I'm drawn to the surreal tension between beauty and discomfort, the way a camera can glide endlessly through an empty tiled hallway, and how that kind of looping motion pulls viewers into a quiet, unresolvable mood. I want these to feel like memories or dreams you're not sure you had.
Initially I used AI-based platforms like ComfyUI + FLUX + Midjourney to generate surreal, dreamlike environments with a focus on uncanny aesthetics rather than hyperrealism. Training my own LoRAs and Style References allowed me to maintain a cohesive look across the series.

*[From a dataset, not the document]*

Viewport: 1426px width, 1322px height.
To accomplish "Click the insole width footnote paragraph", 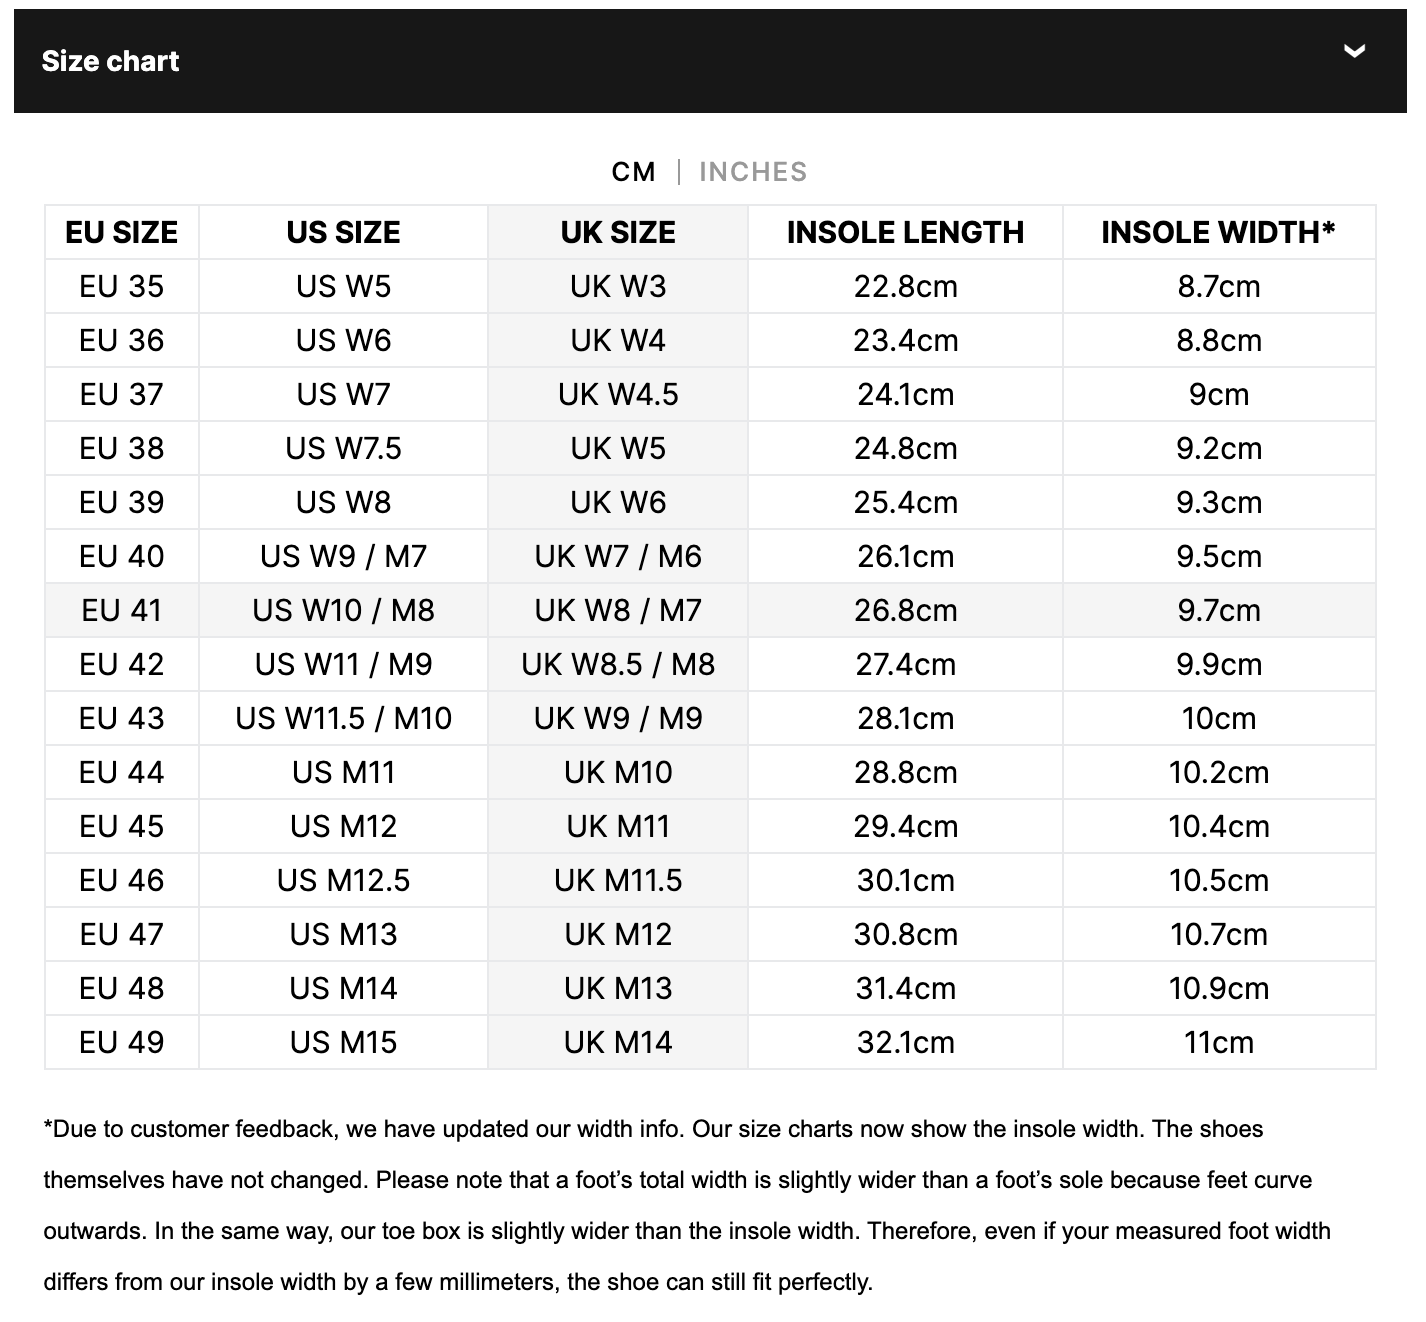I will click(x=687, y=1205).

The scenes were animated with surreal POV handheld, drone-style, and erratic Bolt camera movements, creating an immersive, looping experience. Luma Labs img>vid and text>vid were next level in pushing the perspective.
To enhance the atmosphere, prompt-generated sounds based on the video were layered in post-production using Luma Labs + mmaudio for seamless integration with the visuals.
I'm not interested in realism, I'm interested in bizarreness. These scenes offer viewers a moment of soft dissonance: something that feels familiar, yet entirely unplaceable. In a time when AI generative tools are being pushed toward hyper-efficiency and commercial gloss, I'm trying to make space for quiet surrealism, something odd, unsettling, and personal.